Start of LISTED ENTRIES

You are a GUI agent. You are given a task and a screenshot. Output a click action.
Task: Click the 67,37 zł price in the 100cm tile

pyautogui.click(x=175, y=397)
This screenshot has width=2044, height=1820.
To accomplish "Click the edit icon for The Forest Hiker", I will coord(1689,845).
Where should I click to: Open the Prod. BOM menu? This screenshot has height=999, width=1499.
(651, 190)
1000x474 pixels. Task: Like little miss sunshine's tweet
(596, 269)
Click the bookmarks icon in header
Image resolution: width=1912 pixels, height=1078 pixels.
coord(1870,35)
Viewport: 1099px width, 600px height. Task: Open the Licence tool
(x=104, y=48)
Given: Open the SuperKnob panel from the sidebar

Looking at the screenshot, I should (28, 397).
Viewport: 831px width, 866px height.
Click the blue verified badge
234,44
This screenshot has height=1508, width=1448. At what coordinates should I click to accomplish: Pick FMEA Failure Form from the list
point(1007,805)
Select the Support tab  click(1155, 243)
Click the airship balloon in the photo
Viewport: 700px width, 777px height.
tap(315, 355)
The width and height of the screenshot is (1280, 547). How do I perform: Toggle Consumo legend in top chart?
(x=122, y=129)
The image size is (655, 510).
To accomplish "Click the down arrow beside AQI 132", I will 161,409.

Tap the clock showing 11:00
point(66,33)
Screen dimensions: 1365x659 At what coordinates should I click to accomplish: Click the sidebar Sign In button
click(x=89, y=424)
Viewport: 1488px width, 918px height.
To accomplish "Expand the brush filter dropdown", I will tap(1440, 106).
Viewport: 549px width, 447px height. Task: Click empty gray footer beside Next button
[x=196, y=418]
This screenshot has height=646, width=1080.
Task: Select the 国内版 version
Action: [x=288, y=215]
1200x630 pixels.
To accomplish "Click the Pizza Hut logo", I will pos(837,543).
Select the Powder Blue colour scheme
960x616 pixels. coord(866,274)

End of LISTED ENTRIES

### PROBLEM REQUIREMENTS
Copy every entry exactly. Leave nothing out.

### THE ANSWER
You are a GUI agent. You are given a task and a screenshot. Output a click action.
Task: Click the 67,37 zł price in the 100cm tile

pyautogui.click(x=175, y=397)
This screenshot has width=2044, height=1820.
To accomplish "Click the edit icon for The Forest Hiker", I will coord(1689,845).
Where should I click to: Open the Prod. BOM menu? This screenshot has height=999, width=1499.
(651, 190)
1000x474 pixels. Task: Like little miss sunshine's tweet
(596, 269)
Click the bookmarks icon in header
Image resolution: width=1912 pixels, height=1078 pixels.
coord(1870,35)
Viewport: 1099px width, 600px height. Task: Open the Licence tool
(x=104, y=48)
Given: Open the SuperKnob panel from the sidebar

Looking at the screenshot, I should (28, 397).
Viewport: 831px width, 866px height.
Click the blue verified badge
234,44
This screenshot has height=1508, width=1448. At what coordinates should I click to accomplish: Pick FMEA Failure Form from the list
point(1007,805)
Select the Support tab  click(1155, 243)
Click the airship balloon in the photo
Viewport: 700px width, 777px height.
tap(315, 355)
The width and height of the screenshot is (1280, 547). How do I perform: Toggle Consumo legend in top chart?
(x=122, y=129)
The image size is (655, 510).
To accomplish "Click the down arrow beside AQI 132", I will 161,409.

Tap the clock showing 11:00
point(66,33)
Screen dimensions: 1365x659 At what coordinates should I click to accomplish: Click the sidebar Sign In button
click(x=89, y=424)
Viewport: 1488px width, 918px height.
To accomplish "Expand the brush filter dropdown", I will tap(1440, 106).
Viewport: 549px width, 447px height. Task: Click empty gray footer beside Next button
[x=196, y=418]
This screenshot has height=646, width=1080.
Task: Select the 国内版 version
Action: [x=288, y=215]
1200x630 pixels.
To accomplish "Click the Pizza Hut logo", I will pos(837,543).
Select the Powder Blue colour scheme
960x616 pixels. coord(866,274)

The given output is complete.